Das iranische Zivilrecht ist eine wesentliche Basis für die rechtliche Diskriminierung von Frauen auf dem Arbeitsmarkt. In ihm wird der Ehemann als Kopf des Haushalts betrachtet. Er ist befugt, die wirtschaftlichen Entscheidungen seiner Ehefrau zu kontrollieren, etwa indem er ihr unter bestimmten Bedingungen verbieten kann, zu arbeiten.
„Ich bin eine Frau, die sehr viel Zeit in ihre Ausbildung investiert hat und sich nicht vorstellen kann, keinen Beruf auszuüben“, so eine Anwältin und Universitätsdozentin. „Indem er mich dazu drängt, meine Stelle aufzugeben, versucht mein Mann, mir einen Teil meiner Identität zu nehmen.“
Mehrere Anwälte berichteten, dass Ehemänner in Scheidungsverfahren häufig versuchen, einen Vorteil daraus zu ziehen, dass sie ihren Frauen vorwerfen, ohne ihr Einverständnis oder in Berufen gearbeitet zu haben, die sie als unpassenden erachten.

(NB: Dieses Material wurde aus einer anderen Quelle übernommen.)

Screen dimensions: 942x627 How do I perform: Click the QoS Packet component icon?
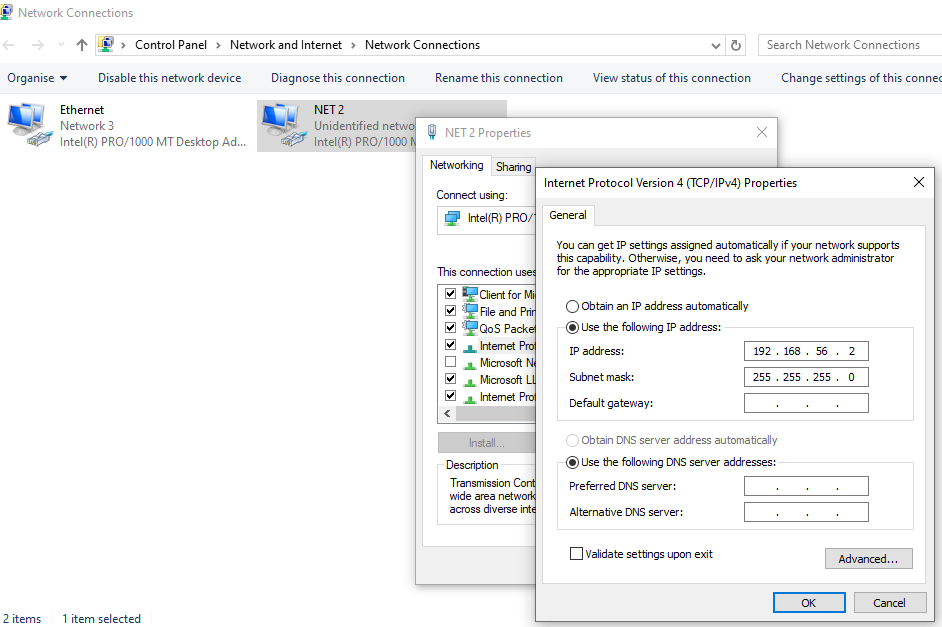[470, 328]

Das Gesetz schreibt auch vor, dass Frauen nur mit Erlaubnis ihres Ehemannes einen Reisepass erhalten können. Einige Arbeitgeber berichteten, dass sie wegen dieser Einschränkung Stellen, die umfangreichere Dienstreisen vorsehen, nicht mit Frauen besetzen.

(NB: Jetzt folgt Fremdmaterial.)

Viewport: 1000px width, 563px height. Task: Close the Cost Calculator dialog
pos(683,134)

Auch die Sozialversicherungsbestimmungen diskriminieren arbeitende Frauen. Frauen müssen nachweisen, dass ihr Ehemann arbeitslos ist oder eine Behinderung hat oder dass sie die alleinigen Erziehungsberechtigten ihrer Kinder sind, bevor sie die gleichen Leistungen wie Männer oder Familienbeihilfen erhalten.
Das iranische Recht verbietet die Diskriminierung von Frauen am Arbeitsplatz, aber das bezieht sich nicht auf Einstellungen und Beförderungen. In vielen Stellenausschreibungen wird auf der Grundlage willkürlicher oder diskriminierender Kriterien das bevorzugte Geschlecht der Bewerber angegeben, insbesondere bei Stellen im technischen Bereich oder bei Führungspositionen.

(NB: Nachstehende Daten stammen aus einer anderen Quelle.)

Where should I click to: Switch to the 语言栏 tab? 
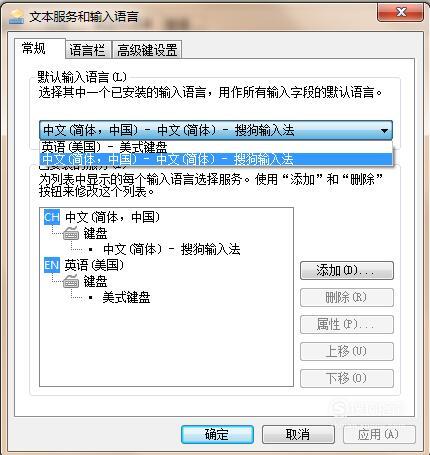point(87,50)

Tausende Stellen im öffentlichen Dienst werden auf der Grundlage von Prüfungen vergeben, die eine staatliche Begutachtungsstelle durchführt. Human Rights Watch hat die 7.026 Stellenausschreibungen für die letzten drei Prüfungen zum Eintritt in den öffentlichen Dienst untersucht und festgestellt, dass etwa 60 Prozent ausdrücklich männliche Bewerber bevorzugten, nur fünf Prozent weibliche.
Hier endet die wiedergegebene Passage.